Alternative Math on AppStore Pricing

When I was in high school we used to tell a math puzzle that would stump most (careless) people. It worked especially well when the person telling the puzzle was really good with the delivery. I bet it still would stump some.

Here is the puzzle:

Three friends rent an apartment for $30 a month, evenly splitting their rent. On first of the month they pitch in $10 each and send the money through the super to the owner.

The owner, for some reason, decides to reduce the rent to $25. So she gives $5 back to the super, asking him to return it to the roommates.

The super, not being very good at math, decides it is not easy to share $5 among 3, so he eats lunch for $2 and returns $3, that is $1 each to the roommates.

SO each roommate paid $9, for a total of $27 and the super ate for $2, that is a total of $29.

[Drum roll] Where did $1 go?

While you work on this, let us look at AppStore pricing.

All Apps and subscriptions on AppStore have a 70% royalty model.  One way to look at this as the App Developer takes a dollar from us and gives 30 cents on the dollar to the AppStore. When they complain such steep fee we might be tempted to say, “that is your problem, not mine your customer”.

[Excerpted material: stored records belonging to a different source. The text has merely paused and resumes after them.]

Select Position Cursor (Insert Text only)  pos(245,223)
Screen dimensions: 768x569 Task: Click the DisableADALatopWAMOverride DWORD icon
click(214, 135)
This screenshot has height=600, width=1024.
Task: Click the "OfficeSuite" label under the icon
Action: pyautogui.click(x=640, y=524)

That would be the math I showed in puzzled above.

The problem with the puzzle above is it treats the $2 as if it has different origin, came from a different source. The truth is, it is the roommates who paid for the lunch, from their $9,  not the apartment owner.

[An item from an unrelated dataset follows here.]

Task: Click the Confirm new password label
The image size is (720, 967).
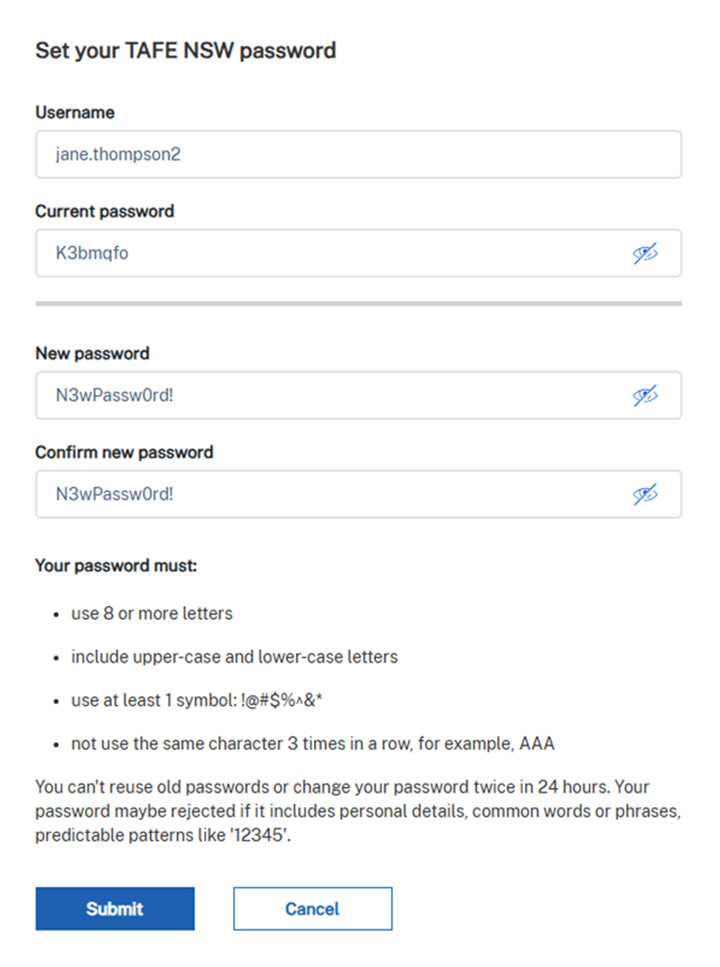Action: click(124, 452)
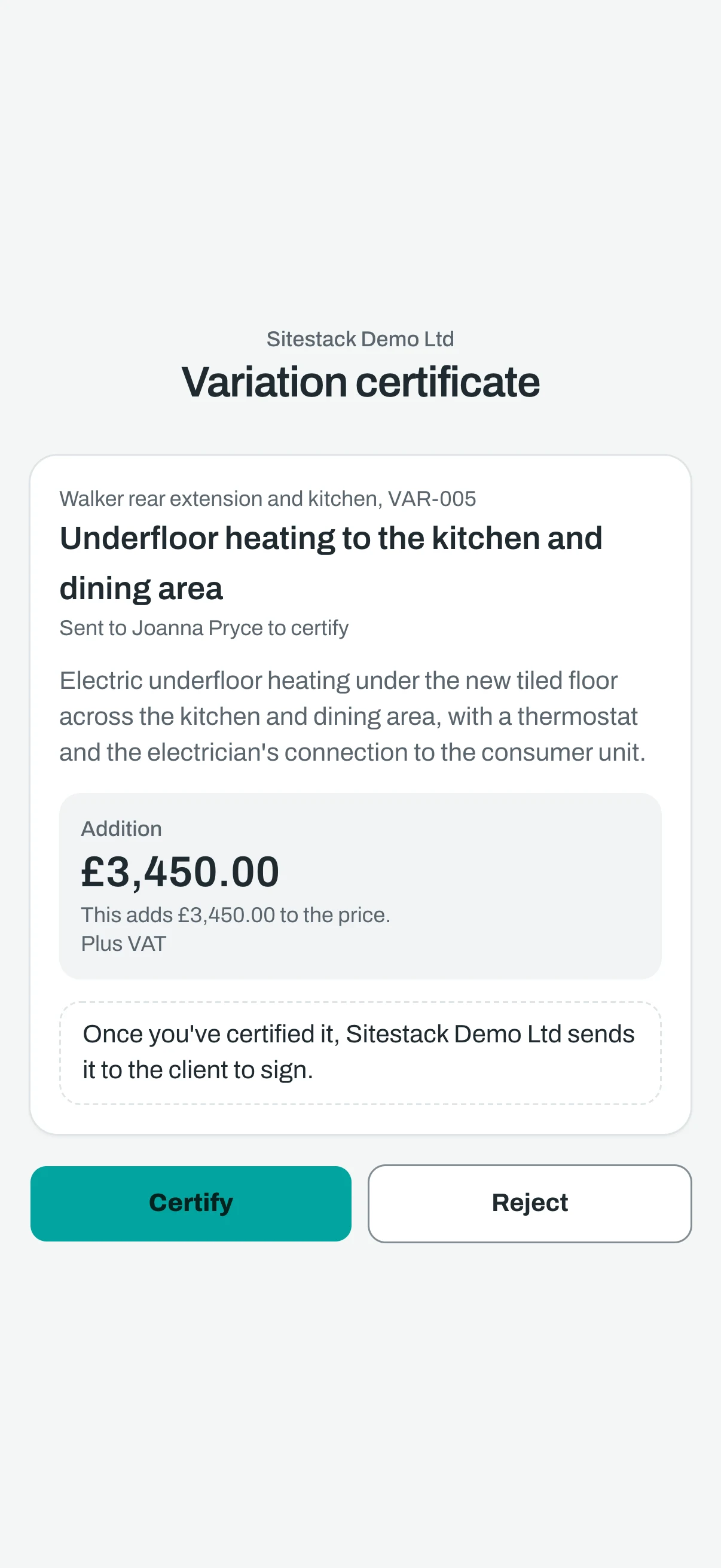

In case of the AppStore royalty model, it is the customer who pays both the parties. To get an App, the customer must pay both the channel and the App Developer. In the puzzle, without the super’s take of $2, the roommates would have paid  $0.66 less, without the AppStore’s take you would have paid only $0.70 cents.

The single list price could be misleading, what we see  is a case of partitioned pricing that isn’t explicitly partitioned.

As an aside, if you see through this lens, then you can also see that pricing for iOS devices practices near perfect price discrimination. More Apps you buy, more value you get and hence more you pay for the device.

Shouldn’t you care about the 30% fee?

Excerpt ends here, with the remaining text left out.